* [Given exercise 1]: In the forum thread about vehicle maintenance logs, what does the software version that tracks 26 trucks cost?

* [Text block]:
------------------------------------------------------------------------
# Vehicle Maintenance Log Needed



## Lux Lawn (Jan 5, 2004)

Anyone have a Truck Maintence Log that you care to share.
I need a better way of keeping records this season.
Thanks.


----------



## scottyknows50 (Feb 19, 2010)

i too would be interested. we should be using one for the whole farm so we know what has been done.


----------



## cmo18 (Mar 10, 2008)

x3 that please!!


----------



## dforbes (Jan 14, 2005)

this is what I use. You can get a free version to try and will track 2 vehicles. you can buy a version to track 6 trucks for $19.95. 26 trucks for $50 or unlimited for $150. Here is a link
http://alembx.com/


----------



## Lux Lawn (Jan 5, 2004)

Thanks dforbes.
I found one through Microsoft, but it will not let me post it, says invalid file.


----------



## NICHOLS LANDSCA (Sep 15, 2007)

What's wrong with a notebook for each piece of equipment?


----------



## wild bill (Feb 10, 2007)

*log*

send me your e-mail and i can send a copy from microsoft word [email protected]


----------



## wild bill (Feb 10, 2007)

*log*

i am going to try to put this on as a attachment.
http://picasaweb.google.com/lh/photo/i-ZKURTqVm8yCr0u7b2vsw?feat=directlink


----------



## Lux Lawn (Jan 5, 2004)

wild bill;1015304 said:


> i am going to try to put this on as a attachment.
> http://picasaweb.google.com/lh/photo/i-ZKURTqVm8yCr0u7b2vsw?feat=directlink


Thanks Bill.


----------



## Westhardt Corp. (Dec 13, 2009)

You might look here...

http://www.jjkeller.com/resourcecen...et=6123868044422727365559603275&pageseq=10000


----------



## tuney443 (Jun 25, 2006)

I guess I've been doing it all wrong these last 40 years writing everything down in either the owner's manual or the maintenance manual.You know---all those blank pages-----------


----------
------------------------------------------------------------------------
* [Exercise inputs]:

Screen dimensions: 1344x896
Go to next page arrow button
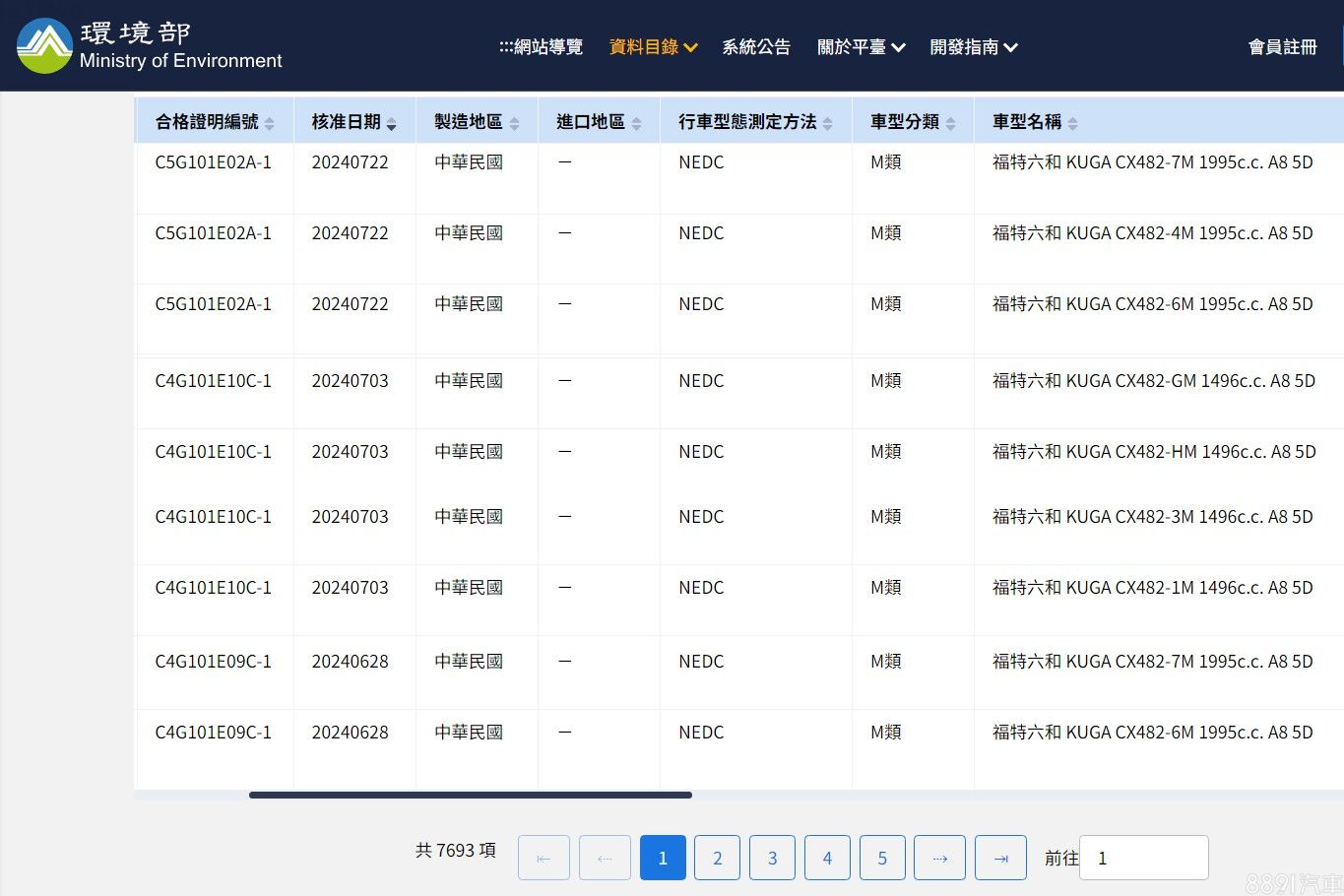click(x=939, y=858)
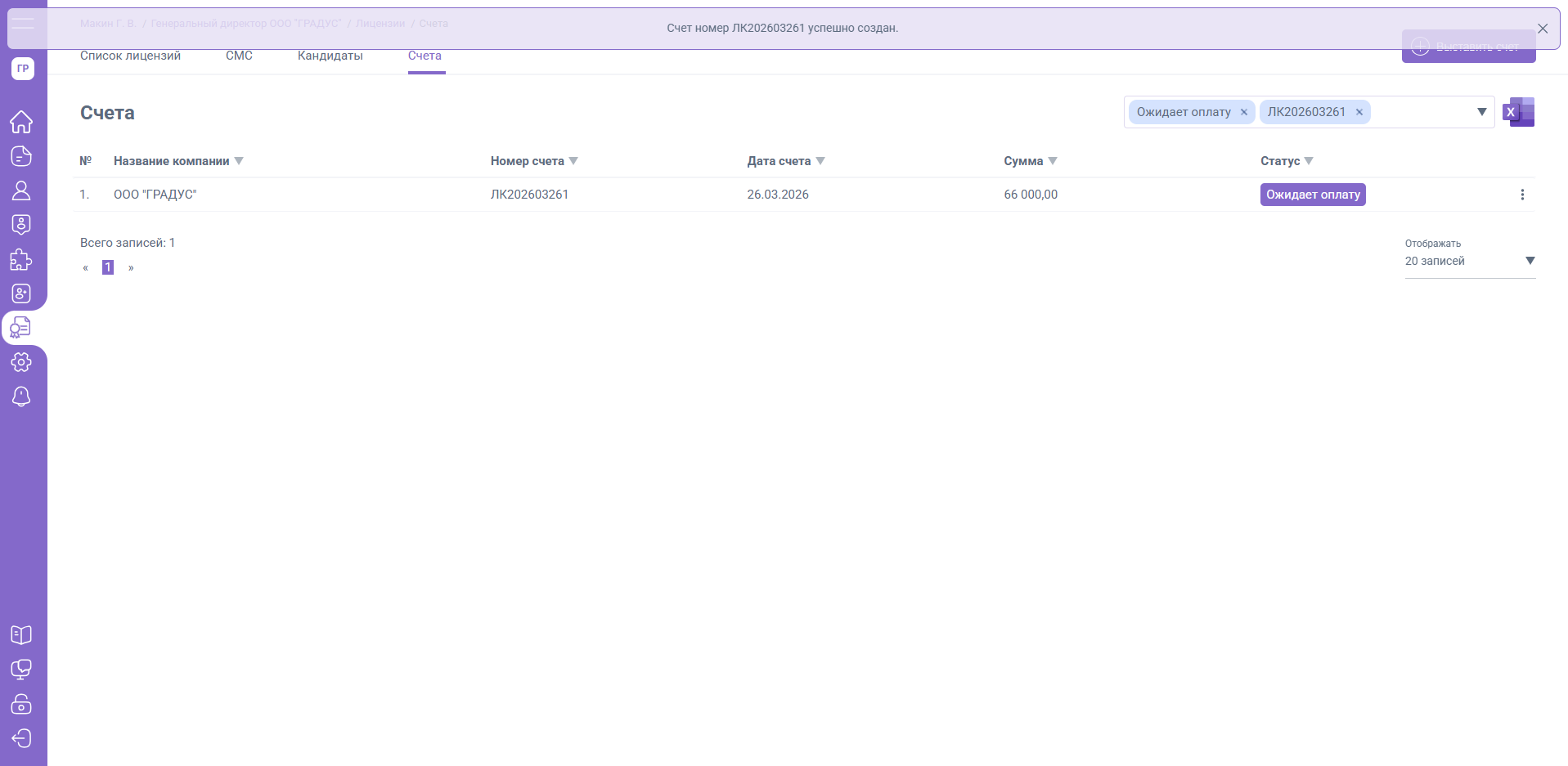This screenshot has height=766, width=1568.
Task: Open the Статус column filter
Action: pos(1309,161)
------------------------------------------------------------------------
* [Given exercise 2]: Write out all the rows above word for word, without the pictures.

* [Finished answer 1]: $50

* [Finished answer 2]:
Screen dimensions: 1344x896
Go to next page arrow button
click(x=939, y=858)
This screenshot has height=766, width=1568.
Task: Open the Статус column filter
Action: pos(1309,161)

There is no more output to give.